Figure 6 - Two plosives and a vowel from the utterance "tide", with the burst of /t/ followed by aspiration, the diphthong vowel /aI/ in the center, and voicing continuing through the closure of /d/, the release for which is at the right.
Flaps Flaps are abbreviated forms of the alveolar plosives /t/
and /d/ and the alveolar nasal /n/. In a normal alveolar plosive closure, the vocal tract
is blocked for some 50 ms, but in the flap, produced by one rapid tap of the tongue
against the alveolar ridge, the duration is very short, on the order of 10-20 ms.
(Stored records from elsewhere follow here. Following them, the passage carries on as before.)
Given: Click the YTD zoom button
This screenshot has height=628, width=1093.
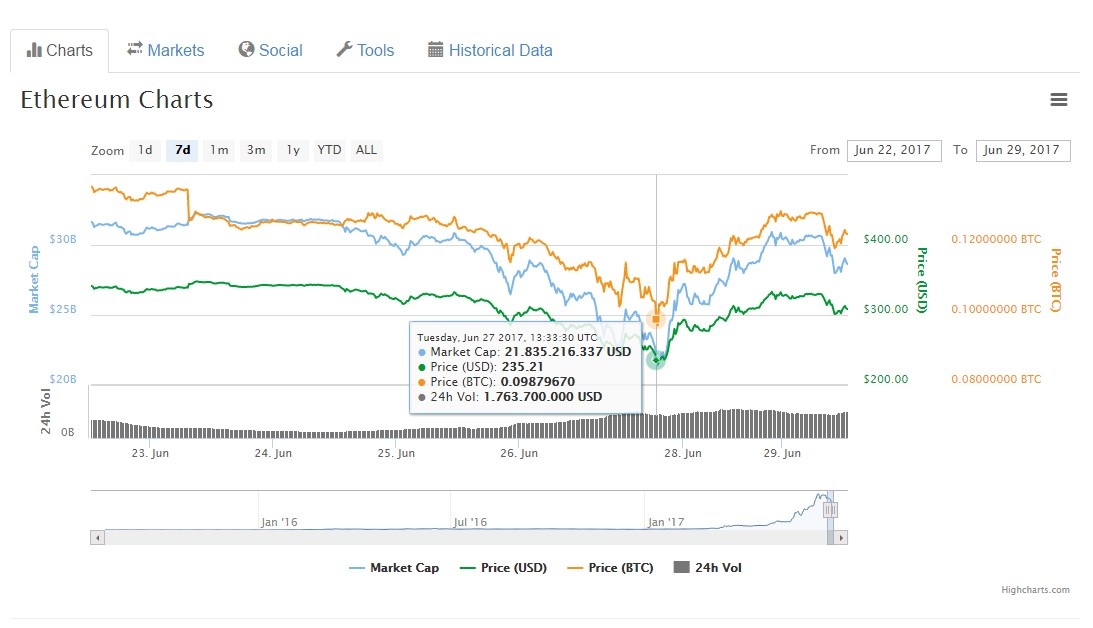Looking at the screenshot, I should pyautogui.click(x=328, y=150).
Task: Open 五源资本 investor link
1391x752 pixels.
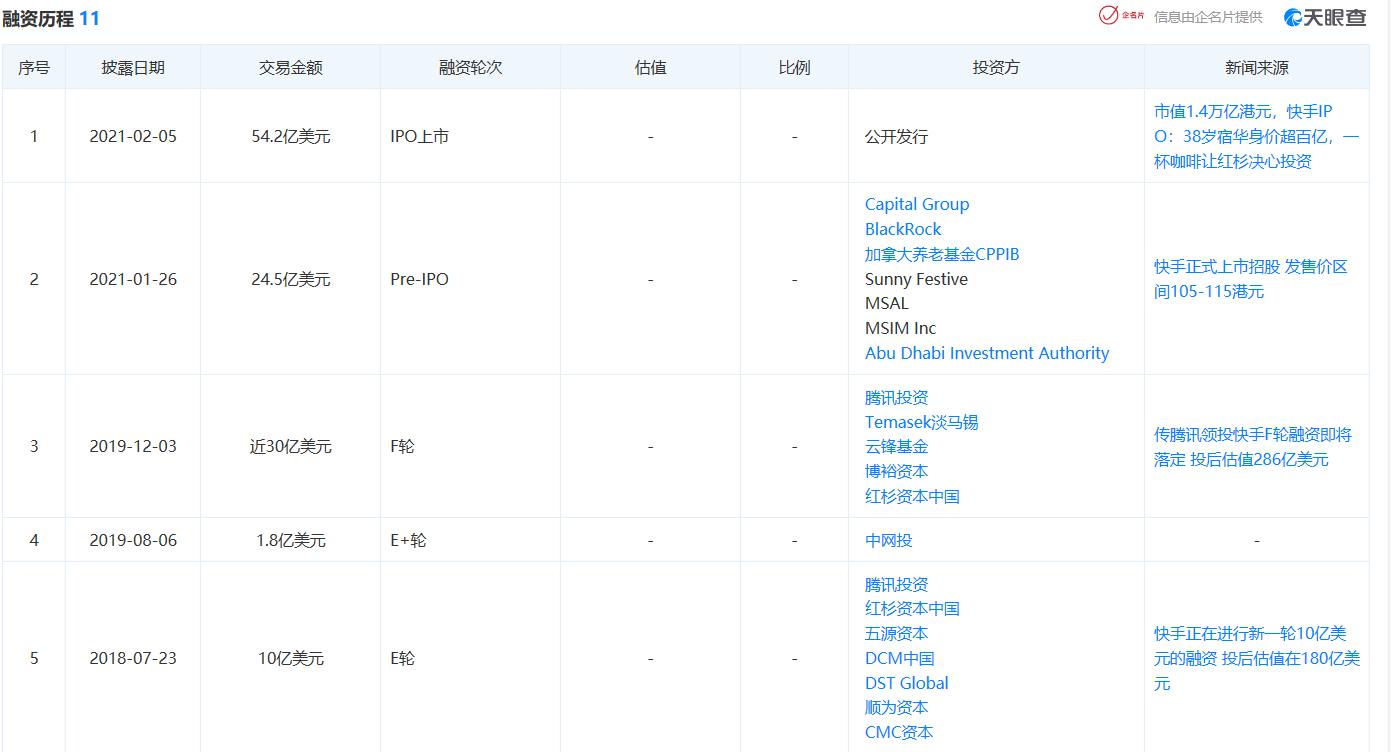Action: tap(897, 633)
The flap
is very common in American English.
Figure 7 - The word "rider" with the initial /9r/, the diphthong /aI/, the central flap /d_(/, and the final r-flavored reduced vowel /&r/.
Affricates The affricates /tS/ and /dZ/, as their Worldbet
symbols show, are compounds of a plosive and a fricative. The plosive is much reduced from
the full /t/ or /d/, usually showing as one or more thin bars to the left of the large
rectangle of frication.
Figure 8 - Two examples of the same affricate and a vowel from the utterance "church". The affricates are /tS/, while the central vowel is /3r/.
Syllabics When liquids or nasals occur in an unstressed syllable,
the vowel is often merged into the liquid or nasal, which becomes syllabic in that it
bears the weight of the syllable. The spectral appearance of the syllabics is midway
between that of a vowel and that of a liquid or nasal.
Figure 9 - The word "button" with the initial weak plosive /b/, the back vowel /^/, the flap /th_(/, and the final syllabic nasal /n_=/.